Buckwheat Crêpes w/Berries (gf)
Makes approx. 10 crêpes
1 cup buckwheat flour
1 cup almond milk (or other nondairy milk), plus extra
1/2 cup water
2 tablespoons sugar, any variety
3 tablespoons avocado oil (or other flavorless oil), plus extra for cooking
1/4 tsp vanilla extract
zest of 1/2 orange
toppings/fillings: fruit jam, fresh berries, powdered sugar
Whisk the milk, eggs, water, sugar, and vanilla extract together in a medium-sized bowl. Add the buckwheat flour and whisk until no clumps remain. Whisk in avocado oil, a pinch of sea salt, and orange zest.
Cover with plastic wrap and allow the batter to rest in the fridge for at least an hour but preferably overnight.
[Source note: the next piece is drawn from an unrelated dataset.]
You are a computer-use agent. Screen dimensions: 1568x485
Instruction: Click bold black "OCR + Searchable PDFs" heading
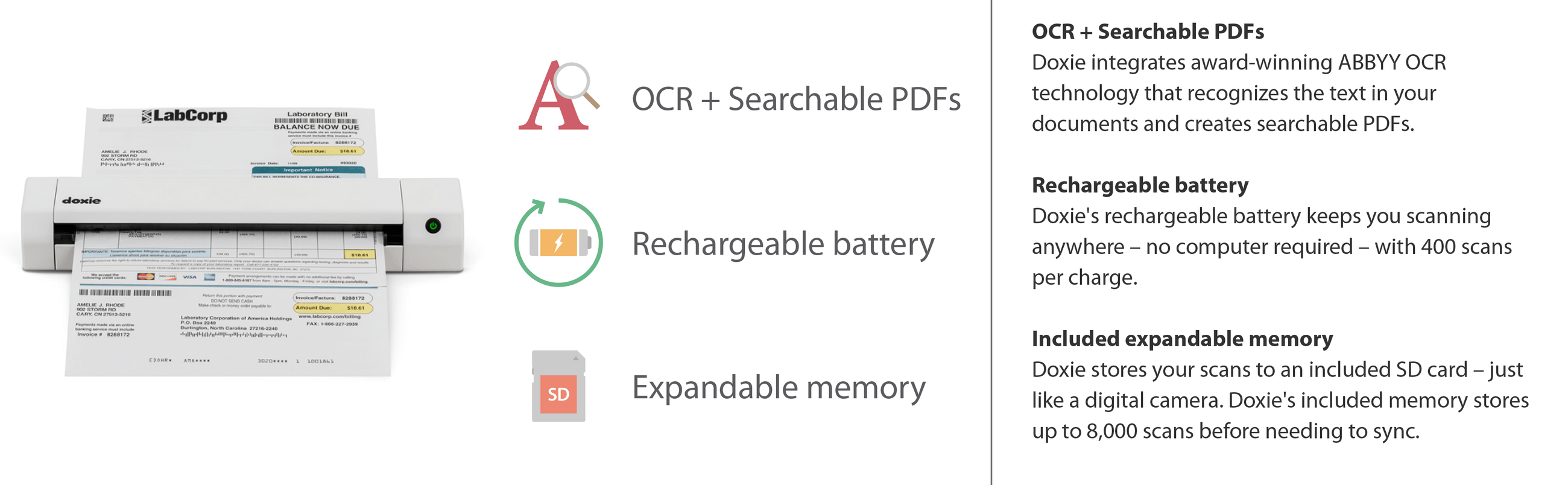(1148, 31)

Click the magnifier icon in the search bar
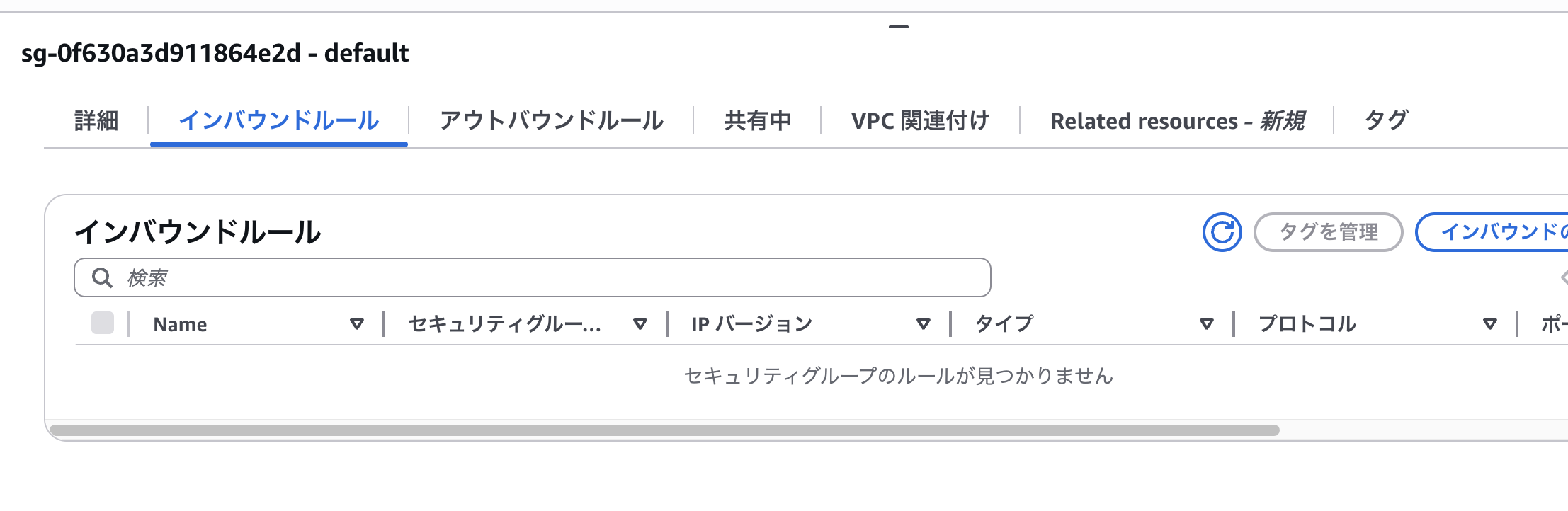tap(101, 277)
When ready to cook, stir the batter again and add more almond milk to thin the batter to the consistency of heavy cream. You will need to thin it out again as you're cooking the crêpes. In general, I end up adding another cup of milk as I'm cooking.
Heat a nonstick skillet or crêpe pan over medium heat. Add a few drops of avocado oil to lightly coat the bottom (go easy on the oil).
With a soup ladle, ladle in about 1/4 to 1/3 cup of batter (depending on the size of your skillet). The trick is to move the skillet off the heat, ladle the batter into the center of the pan, and then gently tilt the pan in the air, allowing the batter to swirl and coat the bottom evenly in a thin coating.
Cook on the first side for about 30 seconds to a minute or until small bubbles appear and a lacy edge forms around the edge of the crêpe. With a heat-proof spatula, gently pry the edges loose and flip the crêpes over with your fingers. (Don't worry -- it's not that hot. If you're concerned, a fish spatula works well.).
Cook on the second side for about 20 seconds or so. Slide onto a plate and cover with foil while you cook the remaining crêpes. Maintain the temperature at medium-low and add a few drops of oil in between each crêpe.
To serve, spread with jam (or Nutella!), roll up into a spiral, and top with powdered sugar and fresh berries.
Make ahead: The crêpes can be prepared 3 days ahead. Store covered in the fridge. To reheat, warm up in a dry skillet over medium heat for a few seconds on each side.
Note: For savory crêpes, omit vanilla and sugar. To make the recipe with regular all-purpose flour, proceed as above but reduce the milk to 3/4 cup. Feel free to substitute cow's milk or other non-dairy milks for the almond milk (full-fat coconut milk is not recommended, though). Don't forget to cover the cooked crêpes so that they don't dry out as they cool. Buckwheat flour should be stored in the freezer.